The Room Within the Room
Formafantasma designed a collectible-design sector inside the 64th Salone and made it look like a church.
Pavilions 9, 10 and 11 at Fiera Milano Rho have been, for most of the Salone del Mobile's life, the part of the fair you walk through on your way somewhere else. This year they are the part you come to first. Salone Raritas, a new sector given over to collectible design, has been installed in them for its debut, with around twenty-five galleries and platforms showing what the market calls collectible, which is design priced high enough that it is usually bought by people who do not sit on it. Annalisa Rosso is the curator. Formafantasma, the Amsterdam-based studio of Andrea Trimarchi and Simone Farresin, has designed the architecture.
Formafantasma did the clever thing. They took a trade-fair hall and refused it, more or less. Instead of the standard open-plan booth grid, they built a dense sequence of small, chapel-like rooms, each one given to a gallery, linked by a narrow central aisle. You did not walk through Raritas. You sidled into a room, stood in it, and came back out. The lighting was indirect and warm. The walls were in tones that could read as parchment or linen depending on how you wanted to read them. The whole thing felt, on first entrance, closer to a museum than to a fair.
This was the point. Collectible design has been, for the last fifteen years, one of the fastest-growing categories in the market. It is also the category Salone has been most nervous about, because for years it has been eaten by the Fuorisalone and by a set of dedicated fairs in Miami, Paris and Basel. Raritas is Salone's bid to bring that conversation back inside its own walls. Doing it with Formafantasma was the right call. Andrea and Simone have spent a decade building the language the market uses to discuss this category, and their scenography here is a form of thesis statement as much as it is exhibition design.

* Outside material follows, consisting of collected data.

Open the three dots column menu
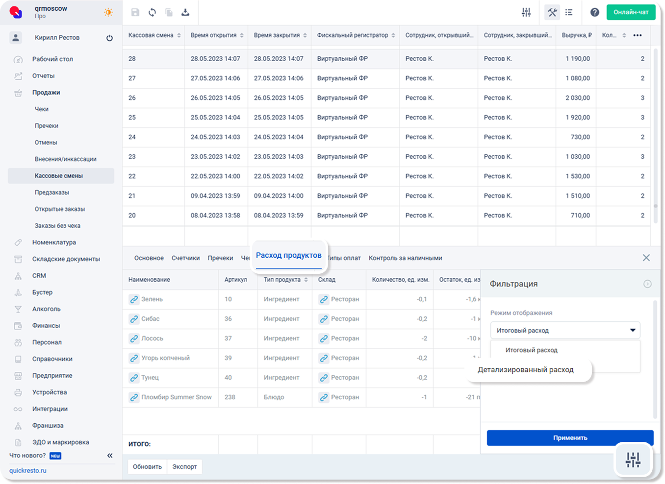This screenshot has width=665, height=484. (x=637, y=35)
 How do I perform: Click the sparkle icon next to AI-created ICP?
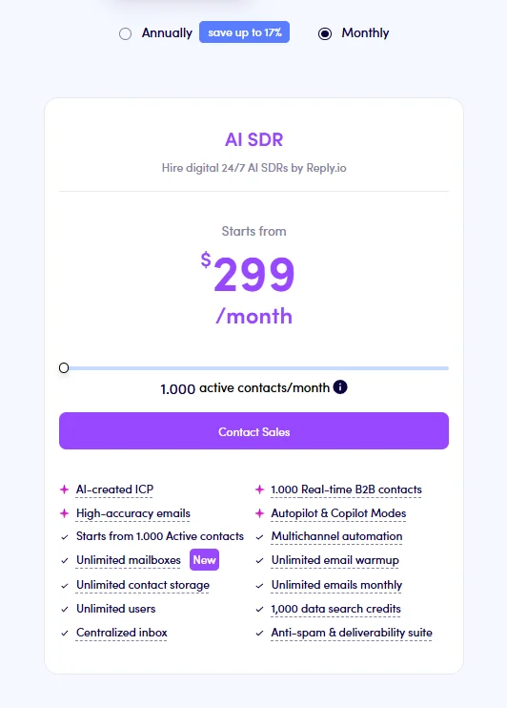click(x=65, y=489)
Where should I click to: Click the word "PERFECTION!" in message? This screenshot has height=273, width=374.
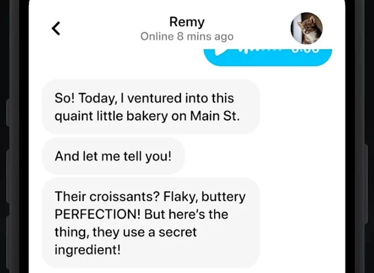98,214
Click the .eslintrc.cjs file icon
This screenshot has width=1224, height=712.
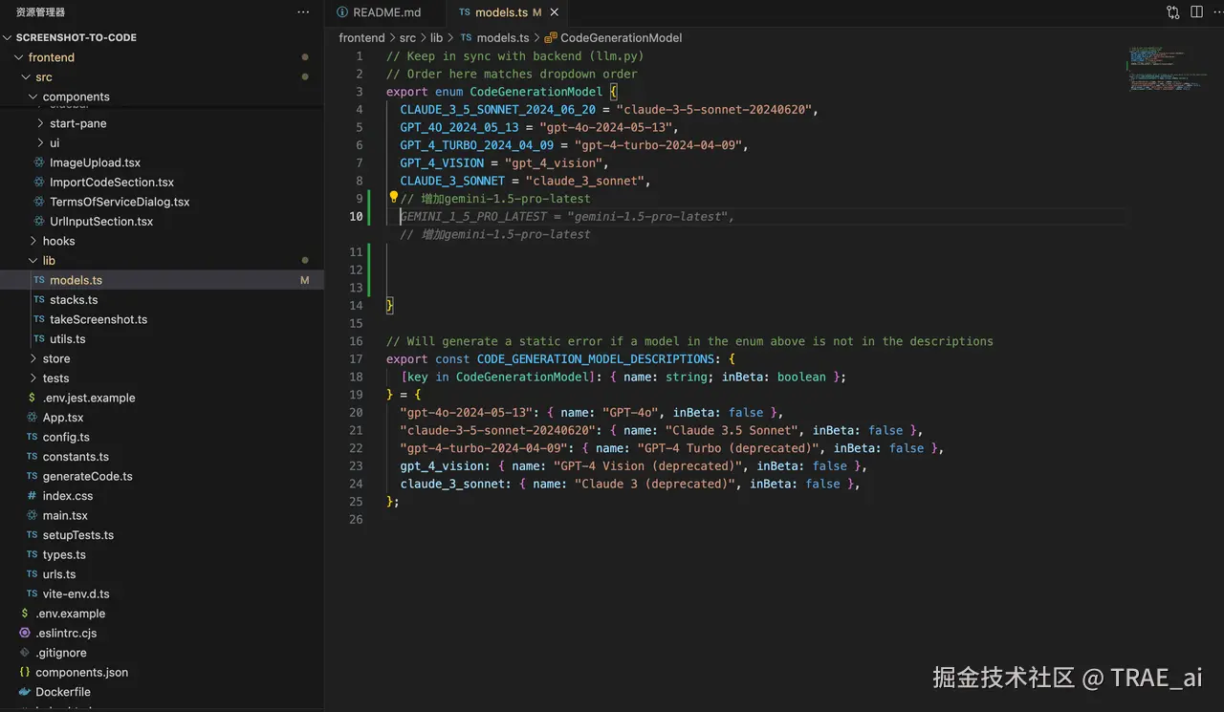(x=25, y=633)
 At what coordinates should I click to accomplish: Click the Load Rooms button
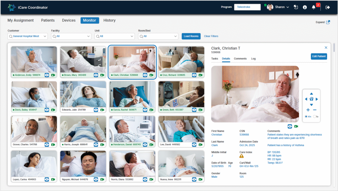tap(191, 36)

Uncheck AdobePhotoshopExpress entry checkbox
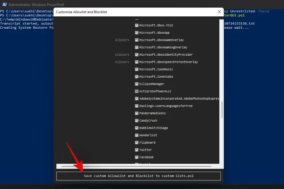point(137,99)
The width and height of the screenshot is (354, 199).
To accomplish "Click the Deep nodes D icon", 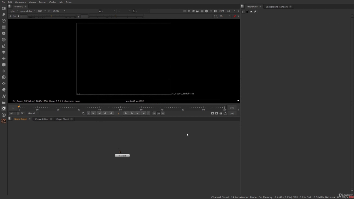I will (4, 77).
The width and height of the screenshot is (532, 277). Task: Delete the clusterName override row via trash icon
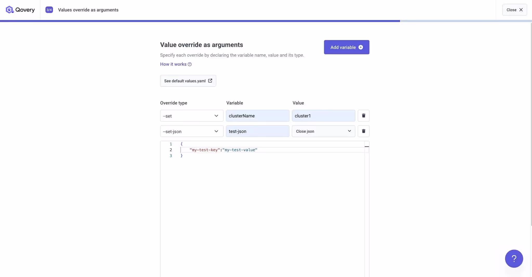(363, 116)
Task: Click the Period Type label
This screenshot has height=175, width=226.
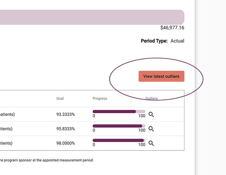Action: [x=154, y=41]
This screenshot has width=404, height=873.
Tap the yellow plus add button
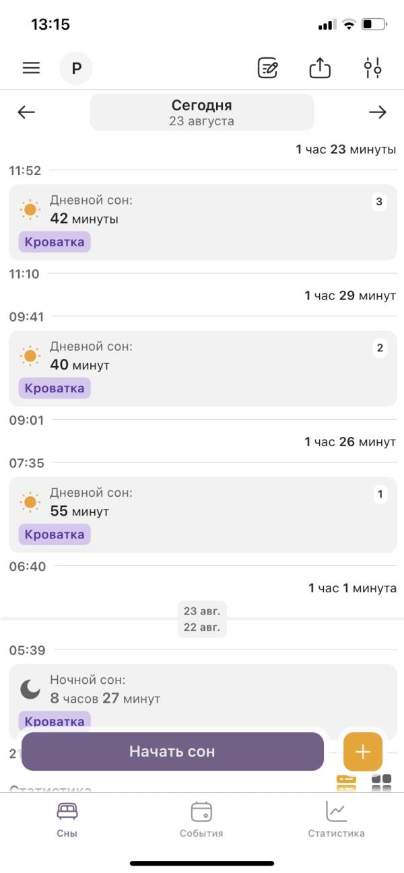tap(363, 751)
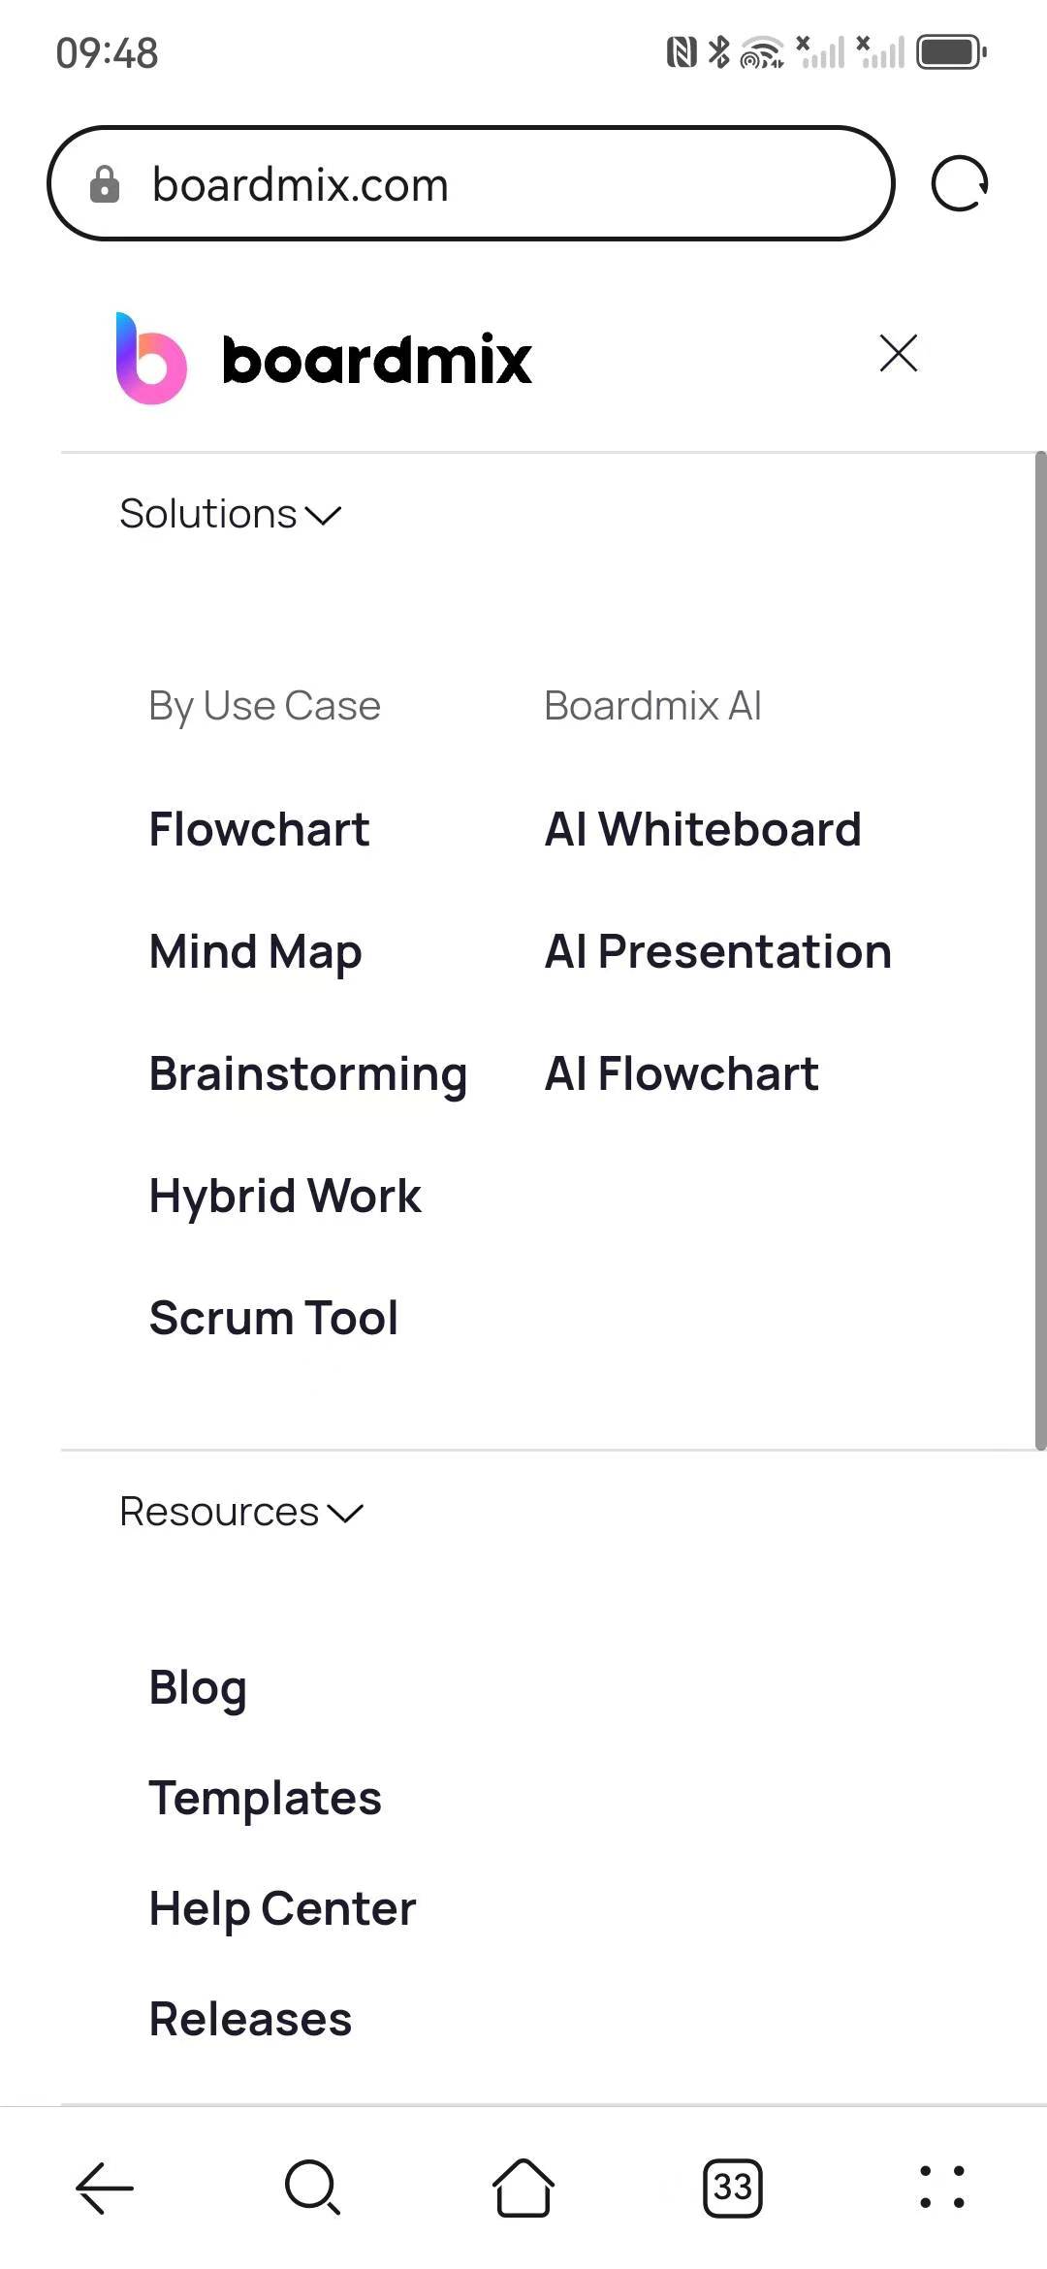Image resolution: width=1047 pixels, height=2269 pixels.
Task: Open the tab switcher showing 33
Action: click(733, 2188)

The strongest rooms: Nilufar's, with a Lina Bo Bardi chair in front of a Franz Josef Altenburg vessel. Side Gallery from Barcelona, showing a late Bo Bardi bar cabinet against a wall of Japanese blue. A Brazilian platform with Joaquim Tenreiro and new work by Zanini de Zanine. Friedman Benda with a focused Wendell Castle presentation that felt different in this context than it had two weeks before at Design Miami Paris. Pulp with a mixed-era Gaetano Pesce selection two years after his death, with Pesce's Pratt chair now looking less like an oddity and more like a founding document.
The weaker rooms leaned on lighting. A collectible-design booth in a chapel-like volume is flattering; the flattery can be almost too much. Some galleries arrived with work that did not survive the intimacy, and their rooms felt more like a brand storefront than a chapter of an exhibition. Raritas is going to have to be ruthless with its selection next year or the format will be gamed.
The politics of this matter a little. A curated sector inside Salone, with tight editorial and a signature scenographer, is a step towards making the fair a programmed object rather than a marketplace with a catalogue. The Salone del Mobile has been, for sixty-three years, organised around the catalogue. It is not obvious that it should stop being that. But Raritas is an argument for what a second layer, closer to institutional exhibition practice, might look like. If the argument sticks, the 2028 fair will look different.
You could leave Raritas after twenty minutes and walk three halls over to the furniture giants, and the contrast was the point. There is a fair that sells beds by the thousand and a fair that sells a single Auböck dish to a foundation in Oslo. Milan can contain both. Whether it can contain both well is the question Raritas was asked to answer. For one week in April, at its debut, the answer was mostly yes.